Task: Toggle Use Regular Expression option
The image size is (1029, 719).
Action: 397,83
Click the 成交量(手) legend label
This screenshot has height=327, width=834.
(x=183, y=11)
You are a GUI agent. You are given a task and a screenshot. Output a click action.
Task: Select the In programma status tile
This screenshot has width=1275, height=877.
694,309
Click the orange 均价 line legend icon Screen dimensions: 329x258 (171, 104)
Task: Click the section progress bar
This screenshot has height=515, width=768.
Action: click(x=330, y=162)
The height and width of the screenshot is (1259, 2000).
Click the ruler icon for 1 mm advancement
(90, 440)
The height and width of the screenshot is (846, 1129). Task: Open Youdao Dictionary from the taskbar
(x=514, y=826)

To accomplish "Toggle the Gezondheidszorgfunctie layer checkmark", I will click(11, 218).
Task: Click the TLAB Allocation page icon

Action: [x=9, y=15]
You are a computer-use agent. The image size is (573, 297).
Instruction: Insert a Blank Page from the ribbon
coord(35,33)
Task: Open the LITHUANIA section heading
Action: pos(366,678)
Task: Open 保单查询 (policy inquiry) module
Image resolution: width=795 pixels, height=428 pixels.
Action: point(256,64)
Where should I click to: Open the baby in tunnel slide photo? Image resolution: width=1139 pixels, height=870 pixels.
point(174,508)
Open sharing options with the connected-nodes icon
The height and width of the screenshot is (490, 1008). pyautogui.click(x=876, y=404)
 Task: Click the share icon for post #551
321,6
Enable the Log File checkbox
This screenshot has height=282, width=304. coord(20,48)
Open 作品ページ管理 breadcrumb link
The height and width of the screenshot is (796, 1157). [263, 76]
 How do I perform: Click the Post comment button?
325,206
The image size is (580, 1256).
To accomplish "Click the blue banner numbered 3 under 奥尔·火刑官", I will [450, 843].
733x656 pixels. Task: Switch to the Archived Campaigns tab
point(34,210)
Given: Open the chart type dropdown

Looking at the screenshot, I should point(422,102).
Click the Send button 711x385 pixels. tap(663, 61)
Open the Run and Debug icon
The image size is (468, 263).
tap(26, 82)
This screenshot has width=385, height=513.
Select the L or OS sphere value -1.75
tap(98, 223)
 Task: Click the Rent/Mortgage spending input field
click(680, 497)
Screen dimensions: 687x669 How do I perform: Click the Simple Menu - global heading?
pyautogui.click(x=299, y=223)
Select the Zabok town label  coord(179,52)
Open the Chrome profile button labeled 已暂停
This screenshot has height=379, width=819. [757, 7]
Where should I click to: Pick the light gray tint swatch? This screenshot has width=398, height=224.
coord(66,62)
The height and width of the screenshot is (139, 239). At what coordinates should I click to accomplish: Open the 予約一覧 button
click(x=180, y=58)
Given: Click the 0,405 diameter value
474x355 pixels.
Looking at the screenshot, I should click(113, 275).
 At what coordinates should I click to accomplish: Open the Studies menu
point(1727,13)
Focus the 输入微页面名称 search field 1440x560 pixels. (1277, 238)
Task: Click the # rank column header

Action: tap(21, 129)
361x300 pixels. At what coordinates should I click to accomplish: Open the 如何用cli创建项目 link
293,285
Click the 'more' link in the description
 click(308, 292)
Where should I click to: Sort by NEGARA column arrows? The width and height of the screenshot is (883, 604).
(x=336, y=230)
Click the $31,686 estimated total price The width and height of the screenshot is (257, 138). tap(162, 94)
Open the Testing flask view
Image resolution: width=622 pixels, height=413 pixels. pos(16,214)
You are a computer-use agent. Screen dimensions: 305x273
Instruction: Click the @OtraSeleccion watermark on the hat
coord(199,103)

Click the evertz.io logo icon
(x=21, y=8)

━━━━━━━━━━━━━━━━━━━━

Description of the task – Only the lines from the one holding "the Studies menu" to the end of the material are wanted, each transcribed exactly.

The answer –
 At what coordinates should I click to accomplish: Open the Studies menu
point(1727,13)
Focus the 输入微页面名称 search field 1440x560 pixels. (1277, 238)
Task: Click the # rank column header

Action: tap(21, 129)
361x300 pixels. At what coordinates should I click to accomplish: Open the 如何用cli创建项目 link
293,285
Click the 'more' link in the description
 click(308, 292)
Where should I click to: Sort by NEGARA column arrows? The width and height of the screenshot is (883, 604).
(x=336, y=230)
Click the $31,686 estimated total price The width and height of the screenshot is (257, 138). tap(162, 94)
Open the Testing flask view
Image resolution: width=622 pixels, height=413 pixels. pos(16,214)
You are a computer-use agent. Screen dimensions: 305x273
Instruction: Click the @OtraSeleccion watermark on the hat
coord(199,103)

Click the evertz.io logo icon
(x=21, y=8)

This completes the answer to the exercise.